>>

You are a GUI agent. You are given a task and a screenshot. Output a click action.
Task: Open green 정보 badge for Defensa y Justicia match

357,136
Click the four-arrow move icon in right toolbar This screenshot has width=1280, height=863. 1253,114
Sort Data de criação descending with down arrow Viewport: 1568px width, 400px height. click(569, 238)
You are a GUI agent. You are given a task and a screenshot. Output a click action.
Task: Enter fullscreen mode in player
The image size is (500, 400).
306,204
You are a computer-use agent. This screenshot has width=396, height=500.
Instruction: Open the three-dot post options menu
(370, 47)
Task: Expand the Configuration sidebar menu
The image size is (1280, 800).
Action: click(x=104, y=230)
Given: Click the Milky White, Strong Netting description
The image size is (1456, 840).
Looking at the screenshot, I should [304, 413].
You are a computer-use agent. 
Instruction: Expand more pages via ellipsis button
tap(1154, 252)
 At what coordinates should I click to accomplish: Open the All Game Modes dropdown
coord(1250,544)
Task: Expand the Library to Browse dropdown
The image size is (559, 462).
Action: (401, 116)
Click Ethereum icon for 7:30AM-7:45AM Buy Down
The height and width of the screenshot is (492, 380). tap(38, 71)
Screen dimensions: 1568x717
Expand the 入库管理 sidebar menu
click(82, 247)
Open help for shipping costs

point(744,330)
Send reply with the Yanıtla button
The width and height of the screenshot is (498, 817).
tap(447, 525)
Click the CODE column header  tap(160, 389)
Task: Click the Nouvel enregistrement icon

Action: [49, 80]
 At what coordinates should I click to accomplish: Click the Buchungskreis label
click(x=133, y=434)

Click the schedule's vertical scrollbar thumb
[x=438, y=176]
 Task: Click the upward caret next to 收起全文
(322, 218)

<<

● Aim of the exercise: Make an exact copy of the lines running from the one with "Instruction: Expand more" to the last line of the listing, including both ends.

● Answer space:
Instruction: Expand more pages via ellipsis button
tap(1154, 252)
 At what coordinates should I click to accomplish: Open the All Game Modes dropdown
coord(1250,544)
Task: Expand the Library to Browse dropdown
The image size is (559, 462).
Action: (401, 116)
Click Ethereum icon for 7:30AM-7:45AM Buy Down
The height and width of the screenshot is (492, 380). tap(38, 71)
Screen dimensions: 1568x717
Expand the 入库管理 sidebar menu
click(82, 247)
Open help for shipping costs

point(744,330)
Send reply with the Yanıtla button
The width and height of the screenshot is (498, 817).
tap(447, 525)
Click the CODE column header  tap(160, 389)
Task: Click the Nouvel enregistrement icon

Action: [49, 80]
 At what coordinates should I click to accomplish: Click the Buchungskreis label
click(x=133, y=434)

Click the schedule's vertical scrollbar thumb
[x=438, y=176]
 Task: Click the upward caret next to 收起全文
(322, 218)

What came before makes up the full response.